The Human DNA Profiling Bill, the law that regulates the collection, storage and use of the human genetic code, has attracted some strong criticism from civil liberties groups including the Bengaluru-based Centre for Internet and Society (CIS) which had participated in the expert committee for DNA profiling constituted by the Department of Biotechnology in 2012.

CIS circulated a detailed dissent note earlier this year on the draft of the Bill. As the government gets ready to table the Bill in Parliament, CIS Executive Director Sunil Abraham tells Kanika Datta why the provisions of the Bill are open to misuse and invasion of privacy. Edited excerpts:

Why does Centre for Internet and Society reject using DNA analysis for non-forensic use as set out in the Human DNA Profiling Bill in its current form? What are the possible risks involved here?

The problem here is that the introduction to the Bill talks of DNA matches "without a doubt". But the way we understand it, biometric technology depends on approximate matching and not discrete matching. Unlike, say, the technology used for matching digital signatures, machines for matching DNA, fingerprints or the iris specify a false positive ratio when they leave the factory - that's what created the controversy in the O J Simpson trial, for example. This means you have to be very conservative in populating the database. For a given false positive ratio - the larger the database the greater the incidence of mistaken identification. That is why we think that for purposes other than forensic use, it would be better to create other databases.

Let me clear: we are not Luddites but neither are we naïve techno-enthusiasts. After all, the Innocence Project in the US has managed to overturn the convictions of many people who were held guilty through DNA evidence. But it is a myth that the more sophisticated the technology the more secure and accurate it is. In fact, the reverse is often true. For instance, the voter machines we use in India are primitive technology but they are much harder to compromise compared to the voting machines used in the US. Given all this, we believe that there should be "process fixes", such as sending DNA collected from a crime scene to two laboratories as a check and balance against the fallibility of human beings and machines.
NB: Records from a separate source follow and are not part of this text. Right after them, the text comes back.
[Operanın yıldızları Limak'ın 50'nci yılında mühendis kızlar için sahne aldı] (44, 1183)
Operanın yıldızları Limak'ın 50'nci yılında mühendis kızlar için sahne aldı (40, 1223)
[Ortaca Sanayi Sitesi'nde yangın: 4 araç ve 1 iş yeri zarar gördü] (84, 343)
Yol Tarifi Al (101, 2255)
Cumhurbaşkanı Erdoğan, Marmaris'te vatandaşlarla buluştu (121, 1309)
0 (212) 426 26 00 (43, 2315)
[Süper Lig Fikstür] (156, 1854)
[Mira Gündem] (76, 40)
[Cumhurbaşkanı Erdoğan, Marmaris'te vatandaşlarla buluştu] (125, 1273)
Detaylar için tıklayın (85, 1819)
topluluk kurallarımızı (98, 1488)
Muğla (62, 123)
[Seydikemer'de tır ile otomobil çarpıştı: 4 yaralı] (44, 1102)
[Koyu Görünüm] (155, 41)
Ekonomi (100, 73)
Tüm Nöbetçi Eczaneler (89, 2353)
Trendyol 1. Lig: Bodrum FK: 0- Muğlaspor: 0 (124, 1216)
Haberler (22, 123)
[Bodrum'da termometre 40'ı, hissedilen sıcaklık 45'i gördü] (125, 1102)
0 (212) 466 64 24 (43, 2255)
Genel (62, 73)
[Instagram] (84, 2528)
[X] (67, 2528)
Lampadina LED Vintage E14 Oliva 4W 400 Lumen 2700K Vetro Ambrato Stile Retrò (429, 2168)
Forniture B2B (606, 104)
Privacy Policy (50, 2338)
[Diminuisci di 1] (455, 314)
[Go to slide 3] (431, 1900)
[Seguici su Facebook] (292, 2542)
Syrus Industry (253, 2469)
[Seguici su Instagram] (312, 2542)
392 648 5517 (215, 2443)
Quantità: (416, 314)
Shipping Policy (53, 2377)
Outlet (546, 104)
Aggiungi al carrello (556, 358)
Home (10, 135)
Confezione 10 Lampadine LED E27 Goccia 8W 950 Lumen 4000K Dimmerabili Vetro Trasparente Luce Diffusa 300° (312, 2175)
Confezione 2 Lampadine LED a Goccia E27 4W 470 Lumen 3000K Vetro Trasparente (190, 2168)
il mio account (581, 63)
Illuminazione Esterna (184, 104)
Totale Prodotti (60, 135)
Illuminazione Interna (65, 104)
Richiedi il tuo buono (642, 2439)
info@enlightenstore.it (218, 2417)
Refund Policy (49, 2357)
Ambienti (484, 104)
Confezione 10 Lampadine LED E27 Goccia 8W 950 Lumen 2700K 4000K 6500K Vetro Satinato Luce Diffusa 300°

CIS made the point that the powers of the DNA Board are too wide. In what possible way could these powers be misused since the Board is to be an independent authority?

When this exercise was started, the DNA Board had 26 functions. We proposed that this be cut this down to ten, which was accepted by a sub-committee. But when the final Bill came back it rejected the consensus view and restored the 26 functions, including things like "raising the general awareness". All this detracts from the Board's primary role and efficiency and expands its discretionary powers. It is true that a good regulator needs some amount of discretion but this should be a limited discretion within a tightly defined scope -- this is true for any regulator, not just the DNA Board.

The provision that no civil suit can be entertained on any matter on which the DNA Board is empowered under the Act looks excessive. Is there any precedent that explains why this provision was introduced? What kind of oversight and checks and balances are there in other jurisdictions that could be incorporated in the Indian law?

I can understand the logic here; the government is trying to ensure that the regulator has final say. After all, if you look at telecom, the decisions of the TDSAT (Telecom Dispute Settlement & Appellate Tribunal) can be appealed in the High Court and the Supreme Court. But eliminating judicial appeal as this Bill has state amounts to a violation of classic regulatory design by circumventing the appellate process. Ideally, we need a tripartite separation of law in which the executive frames policies, the DNA board implements them and the courts adjudicate upon them.

You have said the term "DNA Analysis" has not been defined. Could you explain the possible risks of the absence of a definition?

DNA analysis is of many types and some of them allow you to get to know a person quite intimately in terms of their medical history, genetic traits and so on. But forensic analysis looks at a limited set of markers which are essentially privacy-protecting and from which no genetic traits can be determined. You can't, for instance, do a study on the genetic make-up of criminals from this analysis. Now, if this Bill is around law enforcement - which we know is the policy intention - then the DNA analysis should be limited to those markers. That would reduce the chances of abuse.

You have also criticised the low standards of information disclosure and suggest the issue should be vested in an independent third party rather than the DNA Bank Manager. Could you explain how this would help?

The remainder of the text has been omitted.